After running the code below, it renders an image of a point located at (x,y) = (416,248). However, I predict that the point should appear at (x,y) = ( 450.5,256). Any ideas?
% Create a window to hold an image of size 512x512 pixels
figure('Position',[1 1 512 512]);
% Define the XYZ location of a point with respect to camera
P = [1; 0; 10];
% This creates the rendered image of the point
plot3(P(1),P(2),P(3),'.');
fov = 15; % Define field of view of the camera in degrees
camva(15); % Set the camera field of view
campos([0 0 0]); % Put the camera at the origin
camtarget([0 0 1]); % The camera looks along the +Z axis
camproj('perspective');
axis off
axis vis3d
daspect([1 1 1])
F = getframe(gcf); % Grab the rendered frame
I=rgb2gray(F.cdata); % This is the rendered image
figure, imshow(I,[]), impixelinfo;
%%%%%%%%%%%%%%%%%%%%%%%%%%%%%%%%%%%
% Calculate where I expect the point to appear
% Calculate effective focal length using pinhole camera model.
focal = 256/tand(fov/2);
% Use perspective projection equations to predict image point (x,y)
x = focal * P(1)/P(3) + 256
y = focal * P(2)/P(3) + 256

採用された回答

William Hoff
William Hoff 2013 年 10 月 8 日
Hi - I finally found the answer to my own question (actually, my student found it).

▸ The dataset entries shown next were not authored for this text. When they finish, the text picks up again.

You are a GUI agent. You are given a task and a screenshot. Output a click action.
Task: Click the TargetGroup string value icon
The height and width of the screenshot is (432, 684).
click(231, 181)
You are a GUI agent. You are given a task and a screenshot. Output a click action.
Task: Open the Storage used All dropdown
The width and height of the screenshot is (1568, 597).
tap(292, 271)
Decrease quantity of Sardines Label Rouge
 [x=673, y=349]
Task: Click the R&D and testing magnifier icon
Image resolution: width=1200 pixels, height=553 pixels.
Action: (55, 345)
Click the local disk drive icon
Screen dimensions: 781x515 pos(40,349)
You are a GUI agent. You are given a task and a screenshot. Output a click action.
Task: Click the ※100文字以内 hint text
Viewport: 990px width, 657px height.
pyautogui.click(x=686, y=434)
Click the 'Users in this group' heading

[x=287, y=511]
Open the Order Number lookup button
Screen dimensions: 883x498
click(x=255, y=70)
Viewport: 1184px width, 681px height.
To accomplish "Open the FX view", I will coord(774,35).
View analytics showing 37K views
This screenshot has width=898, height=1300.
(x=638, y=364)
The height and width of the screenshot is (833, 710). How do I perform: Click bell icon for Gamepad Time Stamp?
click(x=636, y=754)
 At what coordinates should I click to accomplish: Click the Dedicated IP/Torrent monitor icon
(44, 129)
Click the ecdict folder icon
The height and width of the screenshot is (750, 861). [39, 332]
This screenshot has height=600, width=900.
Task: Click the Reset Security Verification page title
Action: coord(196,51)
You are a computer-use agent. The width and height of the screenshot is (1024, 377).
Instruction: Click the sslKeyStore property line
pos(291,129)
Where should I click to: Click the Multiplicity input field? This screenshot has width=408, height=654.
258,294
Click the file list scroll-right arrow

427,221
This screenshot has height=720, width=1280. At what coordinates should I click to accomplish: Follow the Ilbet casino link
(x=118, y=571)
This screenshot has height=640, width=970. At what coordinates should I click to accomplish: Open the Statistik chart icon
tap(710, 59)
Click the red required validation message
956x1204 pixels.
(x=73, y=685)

The code I originally had was almost right, but there are two important things you must do:
  1. After creating the plot, call the function "set(gca, 'Units', 'pixels', 'Position', [1 1 512 512]);". Here, (512,512) was the size of my image.
  2. When you predict the location of your 3D point P, remember that the center of an image with an even number of row and columns lies in a fractional position. For an image of size 512x512, the center is at (256.5,256.5). So you should predict the point location using: x = focal * P(1)/P(3) + 256.5; y = focal * P(2)/P(3) + 256.5;
The following is the modified code, that correctly renders a 3D point using "plot3", and it lies in the expected location in the image:
% Create a window to hold an image of size 512x512 pixels
figure('Position',[100 100 512 512]);
% Define the XYZ location of a point with respect to camera
X = 2*(rand-0.5); % Generate random location in X, -1..+1
Y = 2*(rand-0.5); % Generate random location in Y, -1..+1
P = [X; Y; 10];
% This creates the rendered image of the point
plot3(P(1),P(2),P(3),'.');
fov = 15; % Define field of view of the camera in degrees
camva(15); % Set the camera field of view
campos([0 0 0]); % Put the camera at the origin
camtarget([0 0 1]); % The camera looks along the +Z axis
camproj('perspective');
axis image
axis off;
set(gca, 'Units', 'pixels', 'Position', [1 1 512 512]);
set(gcf, 'Color', [1 1 1]); % Sets figure background (optional)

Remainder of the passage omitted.